» **Исходные данные**:

════════════════════

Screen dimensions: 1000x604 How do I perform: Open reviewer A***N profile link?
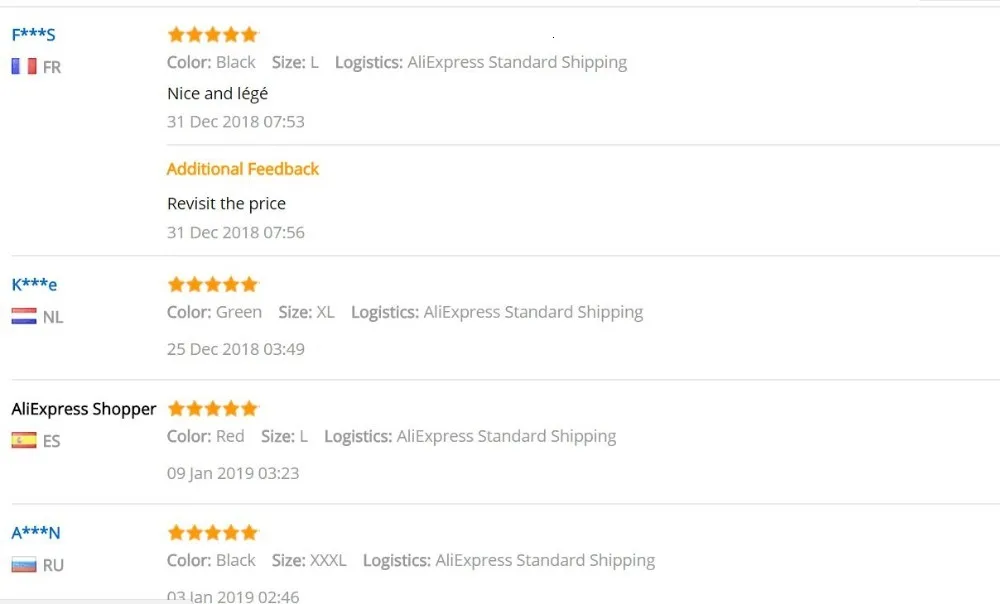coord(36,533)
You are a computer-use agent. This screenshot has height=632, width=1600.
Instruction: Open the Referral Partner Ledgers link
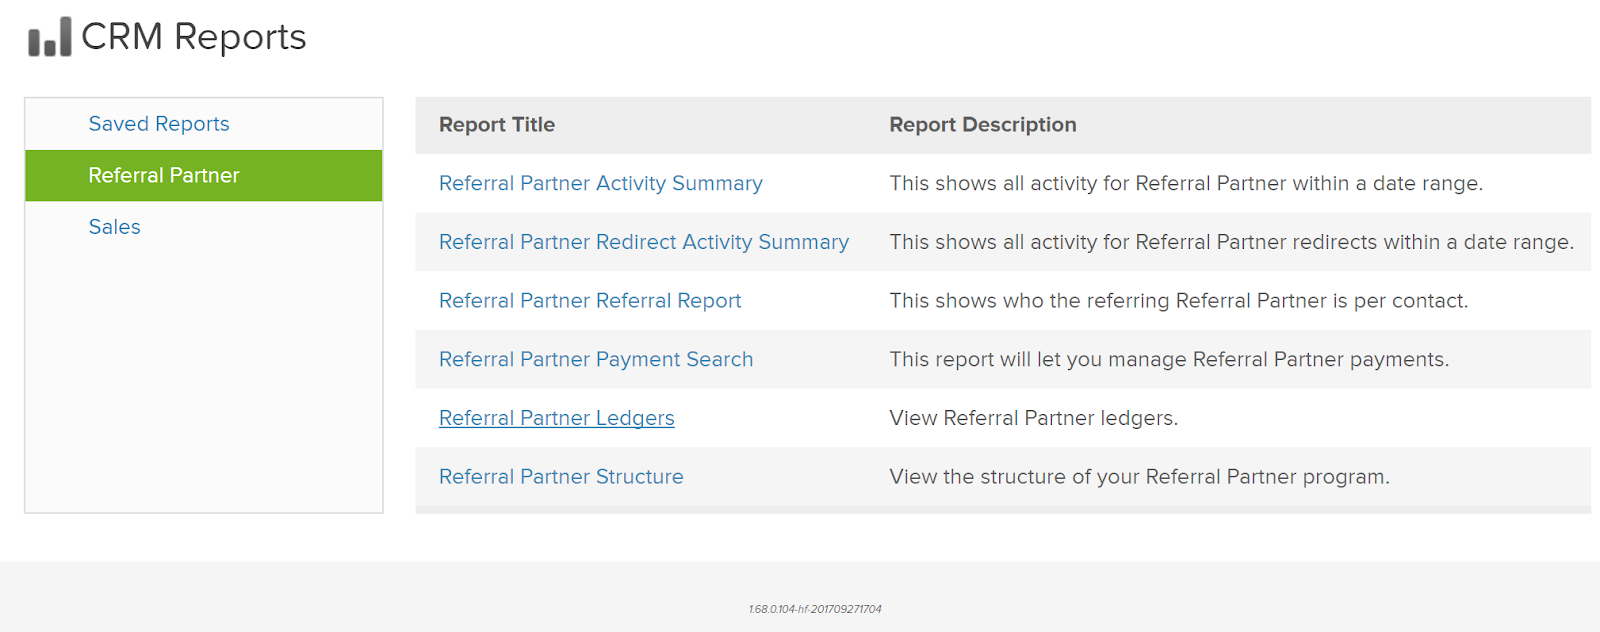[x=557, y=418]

════════════════════

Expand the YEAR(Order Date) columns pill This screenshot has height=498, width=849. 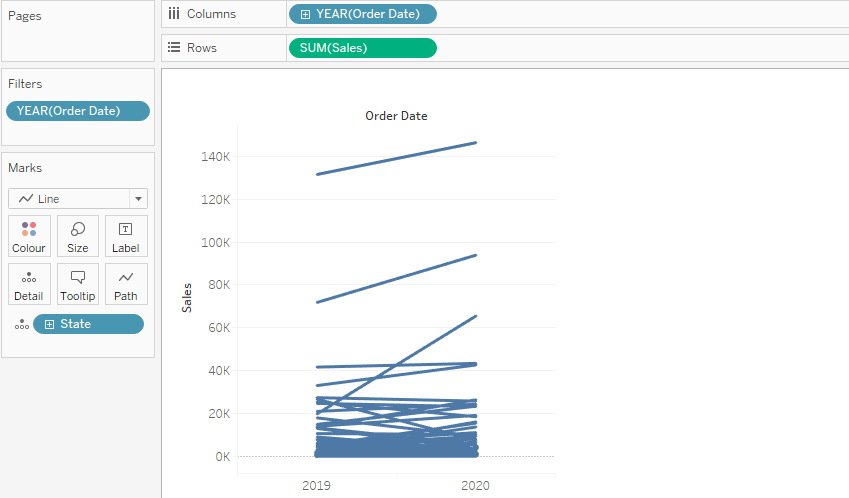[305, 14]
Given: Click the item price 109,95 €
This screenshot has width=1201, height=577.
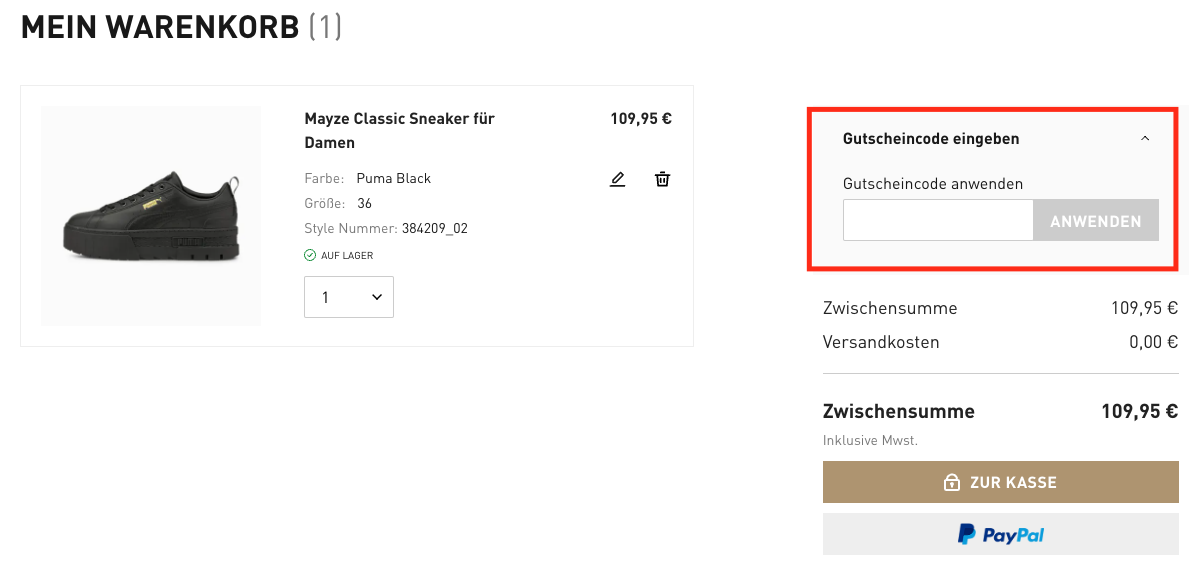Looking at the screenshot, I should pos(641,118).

════════════════════

» **Задание**: Перепишите без изменений фрагмент от строки, содержащей «Screen dimensions: 1000x604», по строку, содержащую «[x=557, y=418]», включительно. Изображения в ответ не включайте.

» **Полный ответ**:
Screen dimensions: 1000x604 How do I perform: Open reviewer A***N profile link?
coord(36,533)
You are a computer-use agent. This screenshot has height=632, width=1600.
Instruction: Open the Referral Partner Ledgers link
[x=557, y=418]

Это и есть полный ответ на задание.